At first, the Windows timer might seem a less important input device than the keyboard and mouse, and certainly it is for many applications. But the timer is more useful than you may think, and not only for programs that display time, such as the Windows clock that appears in the taskbar and the two clock programs in this chapter. Here are some other uses for the Windows timer, some perhaps not so obvious:
- Multitasking Although Windows 98 is a preemptive multitasking environment, sometimes it is more efficient for a program to return control to Windows as quickly as possible after processing a message. If a program must do a large amount of processing, it can divide the job into smaller pieces and process each piece upon receipt of a WM_TIMER message. (I'll have more to say on this subject in Chapter 20.)
- Maintaining an updated status report A program can use the timer to display "real-time" updates of continuously changing information, such as a display of system resources or the progress of a certain task.

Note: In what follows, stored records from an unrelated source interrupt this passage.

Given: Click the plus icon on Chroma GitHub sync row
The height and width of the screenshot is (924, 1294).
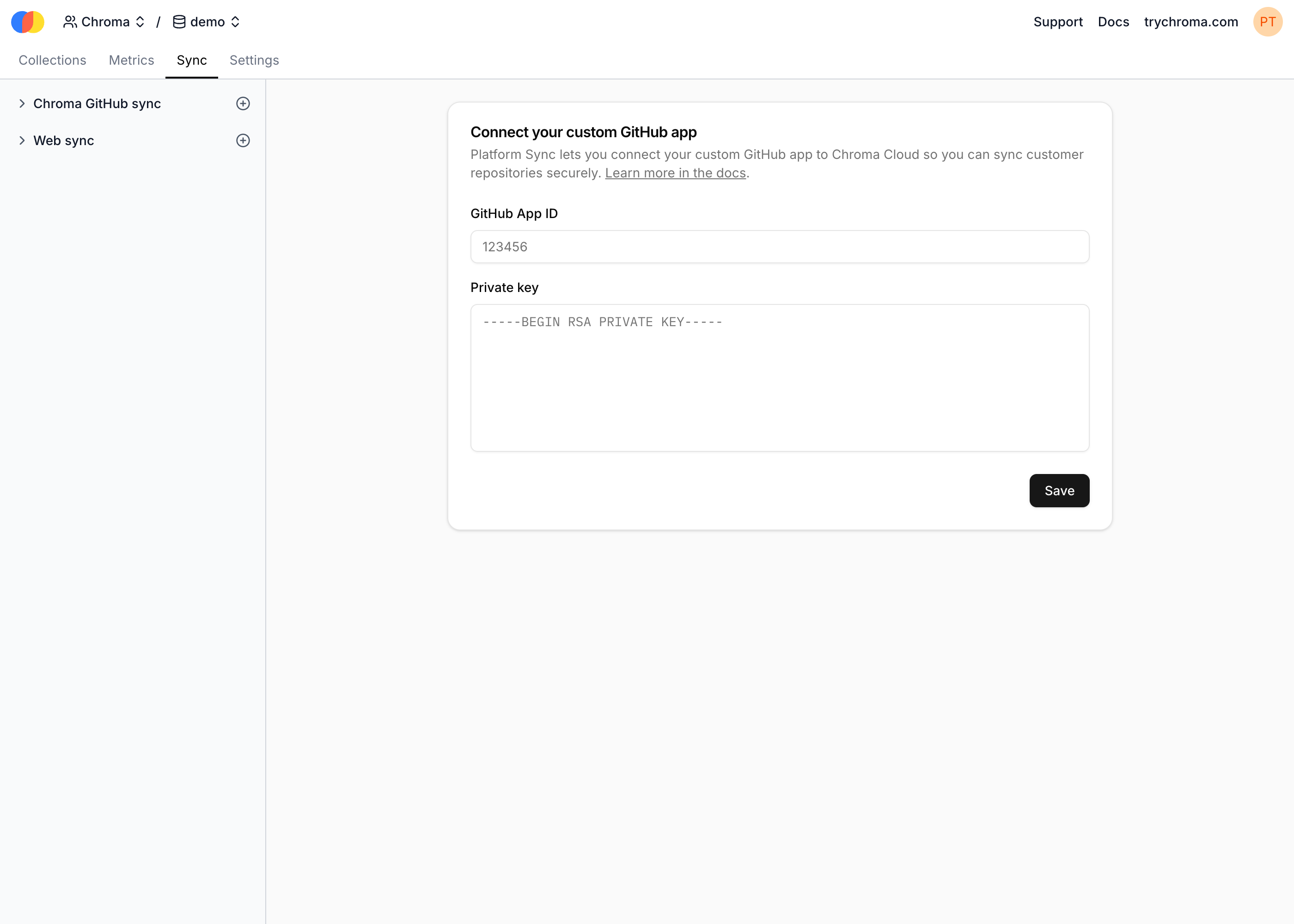Looking at the screenshot, I should pos(243,103).
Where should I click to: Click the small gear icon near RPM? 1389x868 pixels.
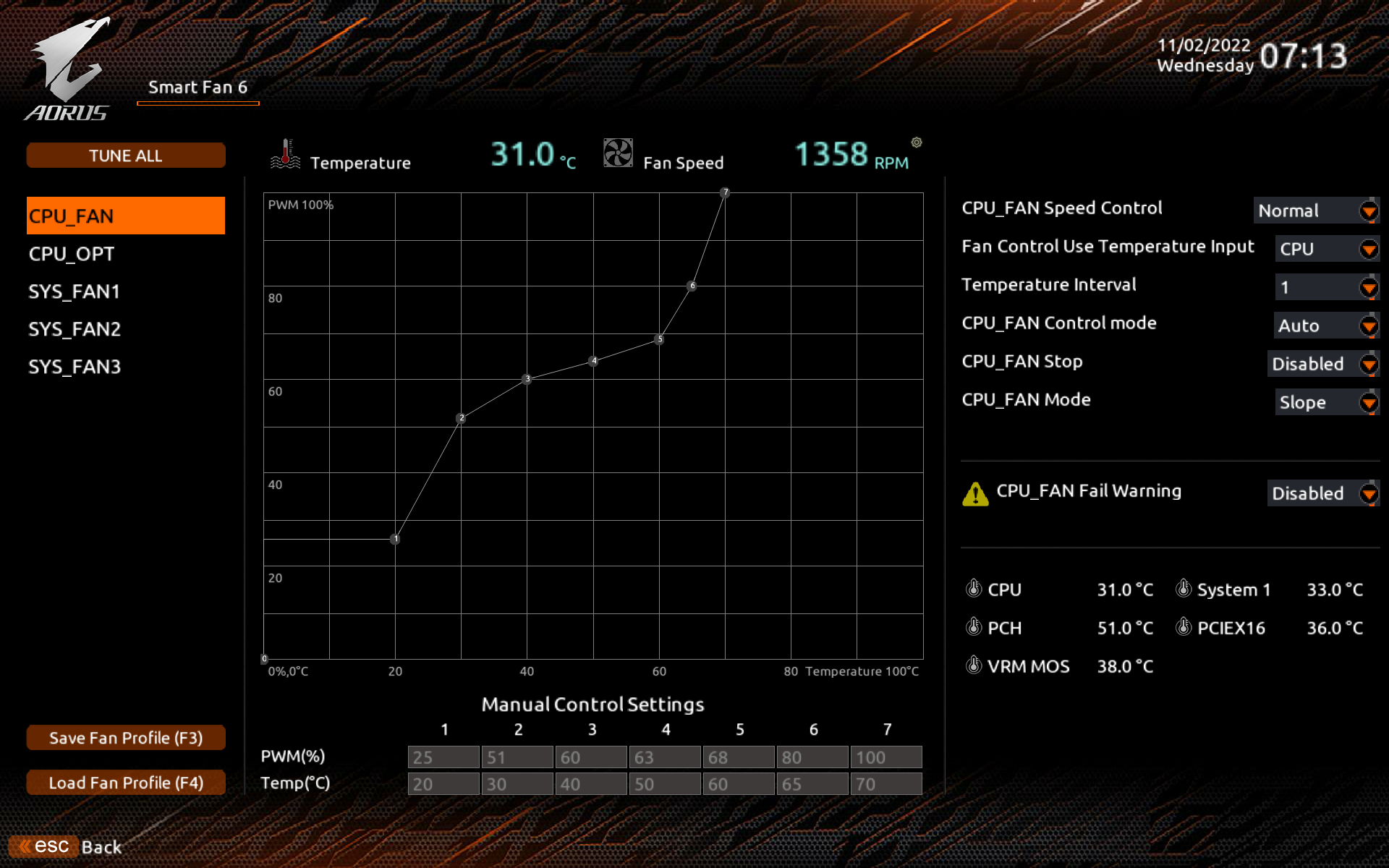pos(917,142)
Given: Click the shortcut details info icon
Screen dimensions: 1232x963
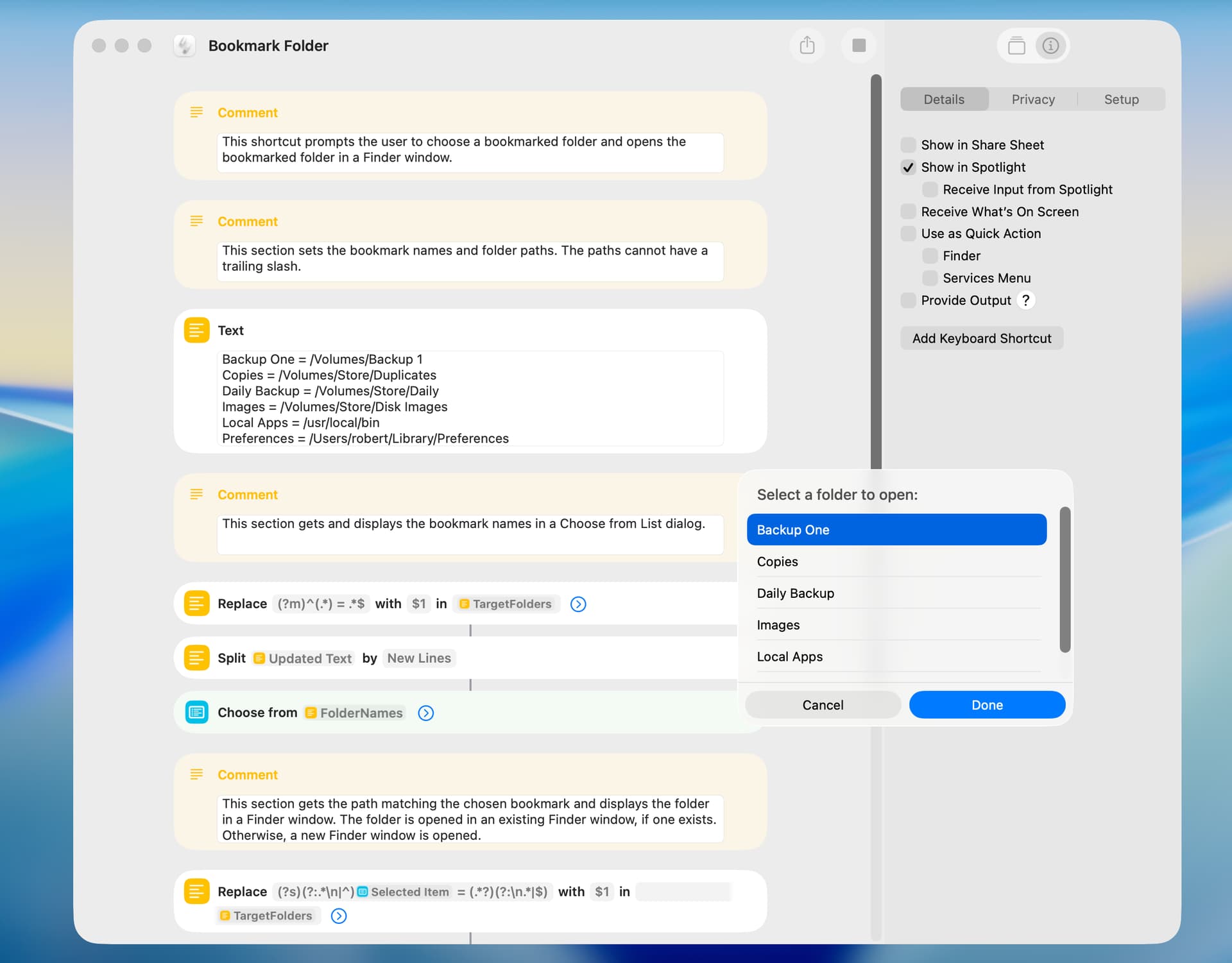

- Implementing an "autosave" feature The timer can prompt a Windows program to save a user's work to disk whenever a specified period of time has elapsed.
- Terminating "demo" versions of programs Some demonstration versions of programs are designed to terminate, say, 30 minutes after they begin. The timer can signal such applications when the time is up.
- Pacing movement Graphical objects in a game or successive displays in a computer-assisted instruction program might need to proceed at a set rate. Using the timer eliminates the inconsistencies that might result from variations in microprocessor speed.
- Multimedia Programs that play CD audio, sound, or music often let the audio data play in the background. A program can use the timer to periodically determine how much of the audio has played and to coordinate on-screen visual information.
Another way to think of the timer is as a guarantee that a program can regain control sometime in the future after exiting the window procedure. Usually a program can't know when the next message is coming.